Regrets in marriage
LOVE is a fickle friend. That’s why before you jump heart-first into a long-term relationship you’re asked by friends, family, and even the officiating pastor if you’re sure that you’re ready, because many experts at love and relationships understand that marriage is not eternal bliss, and people change with time. And when that change comes, sometimes factors like your religion can mean that you’re stuck with your mistake forever.
Rachel T said growing up, she was taught to ensure that she married within Christendom in order to live the happy, fulfilled dream. But when she did just that, instead of never-ending joy, she was most miserable.
“To tell you the truth, not everyone’s story is like mine, but there are many who have similar tales. I wanted someone firm but understanding; someone who knew the word of God, but knew how to romance me; someone who was grounded but also had a humorous side and understood what a time and place for everything meant,” she said.
“I got the Christian, yes, but the husband, lover, romancer — no! Most of our days were spent in warfare prayer, fasting, Bible study, then afterwards we’d go to church. That became clockwork,” she said.
She explained that while she admired her husband’s spiritual strength, the romantic relationship was neglected.
“There was absolutely no family time, personal time, and sex became a thing of the past. The church was our life. I sought counselling and was told I was not submissive and other church sisters would say how their husbands lived between their legs and I’d just listen and say nothing,” she said.
Soon, she started pulling away, and when she couldn’t take it anymore she moved back to her parents’ home and tried another method to get through to him — a secular counsellor.
“We saw a sexologist and that’s when he realised that there needed to be a balance,” she said.
But when that balance was achieved, she realised he become overt with his flirting and started hitting on other women.
“It simply shows that you can’t have it all. And if I were to choose again, maybe I would never look in the church first.”

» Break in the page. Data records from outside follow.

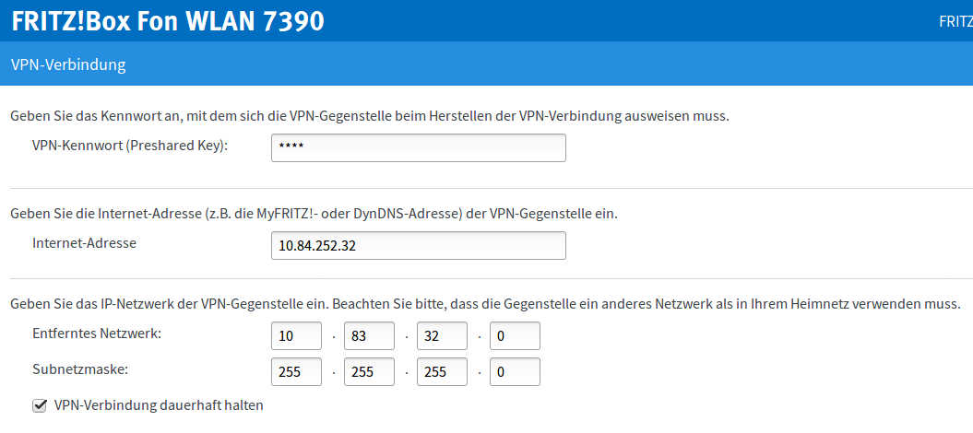The image size is (973, 433).
Task: Click the 'VPN-Verbindung dauerhaft halten' label text
Action: (159, 405)
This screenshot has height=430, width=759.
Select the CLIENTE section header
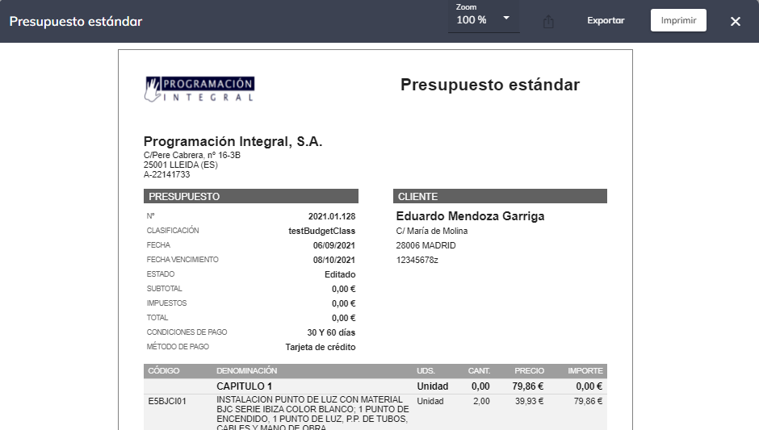pos(500,196)
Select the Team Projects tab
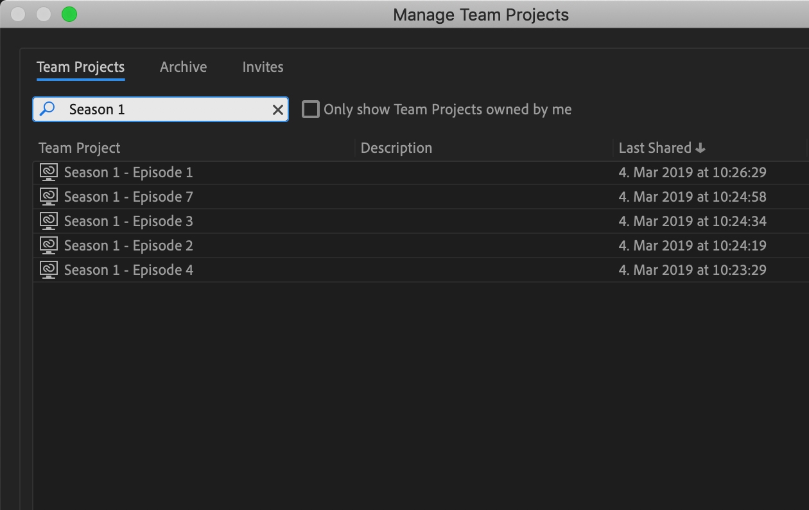This screenshot has height=510, width=809. click(x=80, y=66)
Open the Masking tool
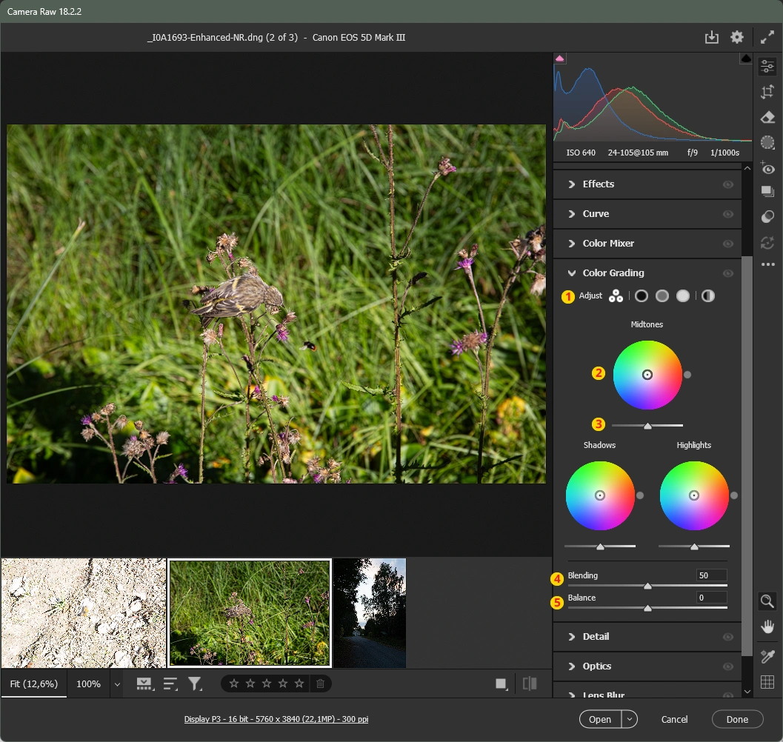The height and width of the screenshot is (742, 783). pyautogui.click(x=767, y=142)
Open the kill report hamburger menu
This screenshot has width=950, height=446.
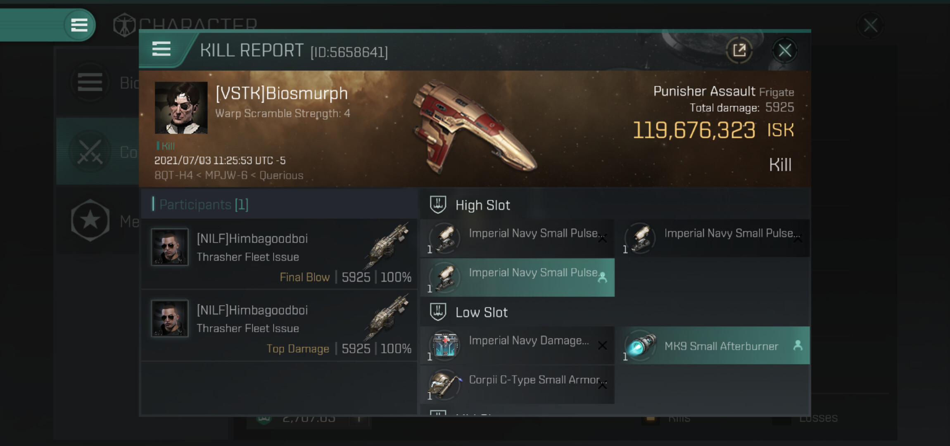[x=161, y=49]
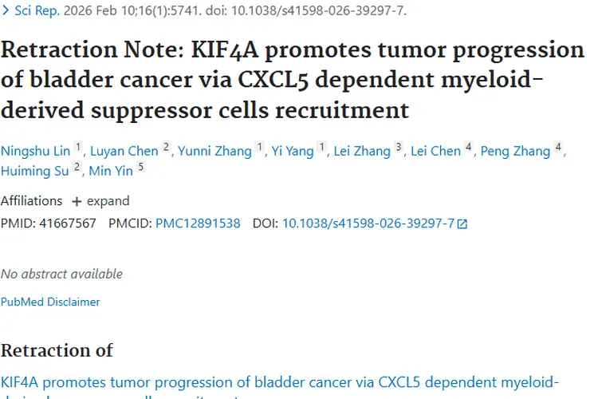Screen dimensions: 598x399
Task: Open the PubMed Disclaimer link
Action: click(50, 302)
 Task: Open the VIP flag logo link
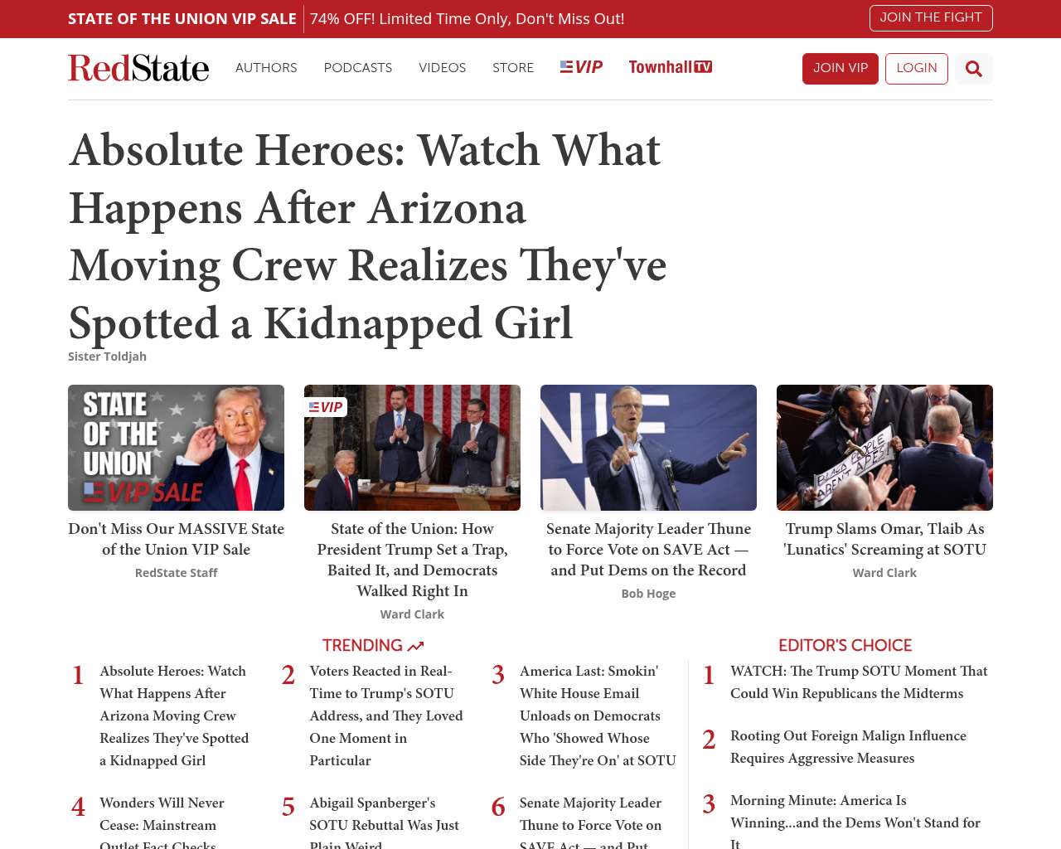(581, 67)
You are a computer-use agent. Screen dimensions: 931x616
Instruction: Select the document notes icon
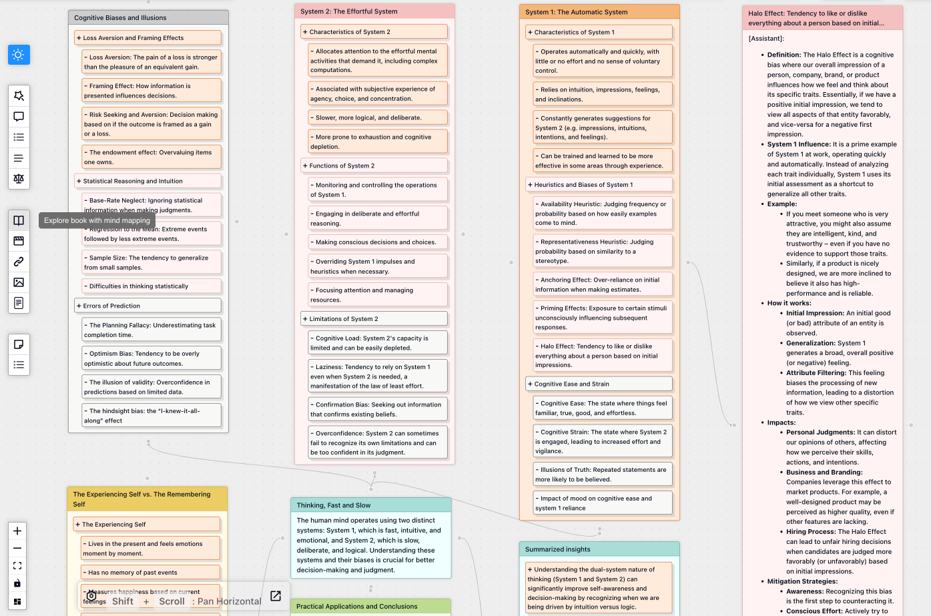tap(18, 302)
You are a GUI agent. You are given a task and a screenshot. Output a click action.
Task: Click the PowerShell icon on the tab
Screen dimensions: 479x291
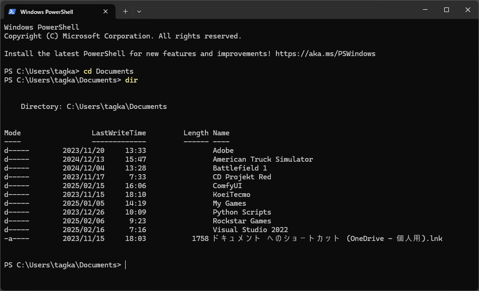pyautogui.click(x=12, y=12)
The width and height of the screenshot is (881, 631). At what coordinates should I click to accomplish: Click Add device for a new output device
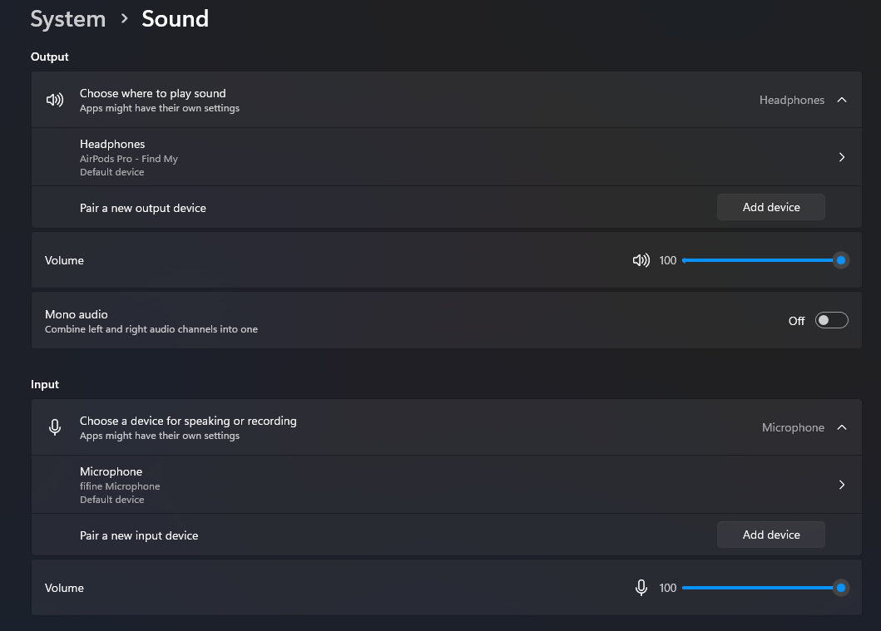[x=770, y=207]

Below some other individuals share their marriage regrets.
Shernette:
I regret marrying young. If I had given myself more time to think about the decision, I would enter it with a more mature mindset and understand how some issues work. I was 20, so I still had the Hans Christian Andersen notion of a fairy tale life.
Germaine:
One regret I have about marriage is not getting to know my partner very well. It was a brief courtship and I was lovesick, or so I thought. Within the second week arguments started. She never felt like having sex, her moods started swinging, she wanted to hang with her friends more often, and she got bored with me. We had our fair share of troubles coming. We are divorced now but suffice it to say, the marriage lasted five years, and I had a love child which caused it to end. I regret not taking time to learn about her first.
Paulette:
I regret marrying a man who had a lower level of education than me. At the time I was a manager and he was a mechanic who had no education, but he was a charmer. I thought I was not being shallow and that love had no bounds, but when it came to finances I had to step up to the plate most times. When it came on to communication there was a great barrier and I really couldn’t share some of the office jokes with him. I then found out that some of his friends were even better communicators. Some of the single-and-ready-to-mingle men at work had my attention and I thought, “Wow, what have I really done? I married him because of a sweet mouth and now he can’t even engage my intellect”. It was devastating, but we got past that. We’re still married. He went back to school, did a degree in hospitality and tourism management and we’re good now. I guess that tested the strength of our love, but if meaningful conversations entice you, never marry someone with less of an education than you. It will try your faith and not everyone can withstand the test.
Joshua:
I regret marrying a girl from my office. Everyone knew everything about our relationship. She was so emotional and whenever we disagreed she confided in the office secretary who would go around whispering to people and making it look as if I was treating her badly. Eventually the relationship fizzled. Business and pleasure just don’t mix.